Are you free to use your own body’s cells to treat your medical condition? Under the rule of the FDA, apparently not. A U.S. District Court has sided with the FDA in its lawsuit against Regenerative Sciences, stopping the company from treating orthopedic injuries by culturing and re-injecting a patient’s own stem cells.
Adult stem cell therapies are relatively new; their promise is only starting to be realized, as in a recent study, which saw the safe regrowth of damaged heart tissue in 17 heart attack patients. Yet just as these first successful treatments are emerging, the FDA is flexing its regulatory muscle.
The lawsuit against Regenerative is precedent-setting, because the FDA is, in effect, applying drug manufacturing standards to the use of your own bodily cells. As one researcher put it, “The FDA does not come into a cardiology practice and tell doctors how to do their surgeries or how to do heart replacements. And yet they feel they can come into a stem cell clinic.”
The problem with the FDA “coming into a stem cell clinic” is that it could have a chilling effect on this whole field of medical research. What, for instance, might happen to the costs of developing adult stem cell treatments under the burden of the FDA’s regulatory intervention? The history of drug development over the past few decades offers a hint.
According to the Tufts Center for the Study of Drug Development, the cost of getting a new drug developed and approved 30 years ago was around $138 million (adjusted for inflation). Today, it’s around $1 billion. Another study finds that only 2 out of 10 drugs ever earn enough to cover the R&D costs for the manufacturer — and that’s after they make it to market. How many potentially lifesaving drugs never even make it out of the lab, being too expensive to pursue under FDA control?
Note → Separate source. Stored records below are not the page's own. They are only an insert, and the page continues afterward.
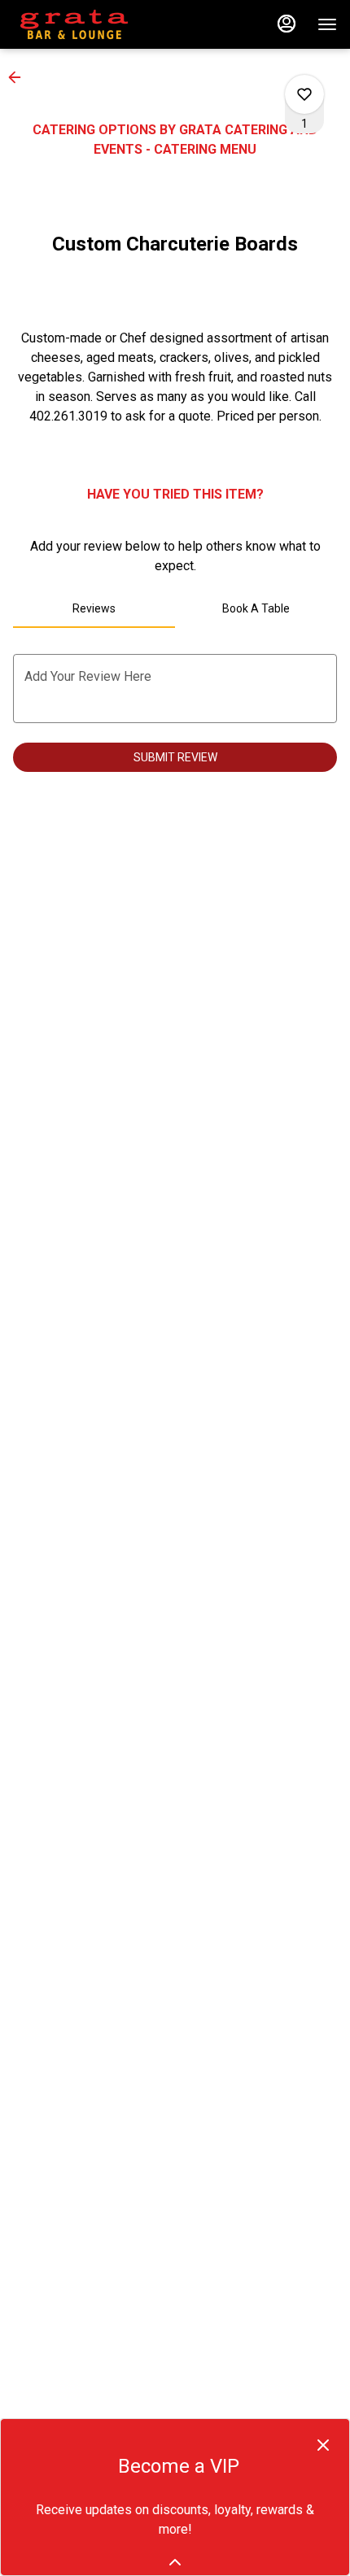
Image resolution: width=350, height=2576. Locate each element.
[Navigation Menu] (327, 24)
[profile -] (286, 23)
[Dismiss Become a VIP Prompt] (323, 2445)
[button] (19, 77)
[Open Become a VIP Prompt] (175, 2562)
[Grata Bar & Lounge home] (86, 24)
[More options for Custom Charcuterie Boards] (304, 94)
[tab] (94, 608)
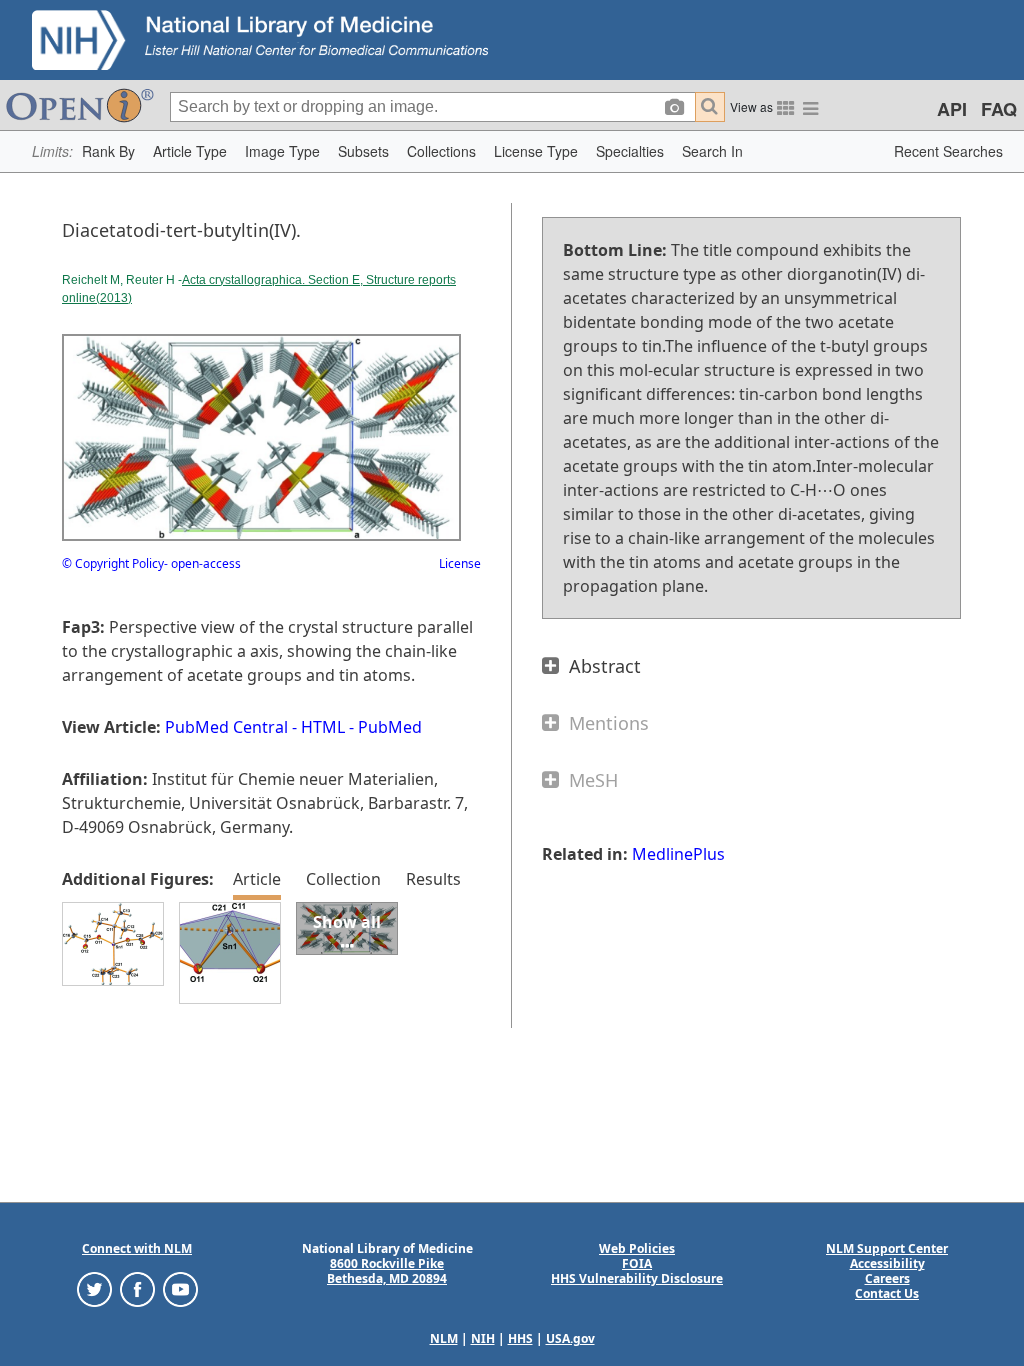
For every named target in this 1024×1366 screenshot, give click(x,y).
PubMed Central (226, 727)
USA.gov (570, 1338)
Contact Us (887, 1293)
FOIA (637, 1263)
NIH (483, 1338)
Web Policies (637, 1248)
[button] (108, 151)
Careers (887, 1278)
How many promising avenues of adult stem cell research will be cut off by the same regulatory oversight? And how many of us who could benefit from new treatments will instead be forced to endure pain and debilitating disease?
Christopher Centeno, the director of Regenerative Sciences, sees his company’s lawsuit as “a 21st-century civil rights issue that will define what control you have about the use of your own cells and tissue. If a loved one is dying in intensive care and a well-done study shows that the patient’s own cells can be used to help, does the patient get to decide to use those cells, or is that a decision for the FDA? Will the patient still be alive while we wait on Washington to issue this decision?”
Unfortunately, the prospect of patients dying waiting for the FDA to act is all too real — as suggested, again, by its regulation of drugs and medical devices.
Because the agency has the power to keep drugs and devices off the market while its regulators plod through their labyrinthine review process, we and our doctors are forbidden by law from using treatments that lack the FDA’s stamp of approval, even with informed consent. In cases where the patient has little time left and no other options, this leads to tragic outcomes.
Consider a recently approved device designed to replace a brittle aortic valve. During a four-year period of FDA review, the device was used safely in Europe while being forbidden in America. According to one commentator, “More than 15,000 patients worldwide will receive the device by the time it’s slated for approval in the U.S. Some Americans healthy enough to fly have sought the procedure in Europe. Tens of thousands of Americans unable to travel, and too sick to undergo open-heart surgery, have died during the intervening four years.”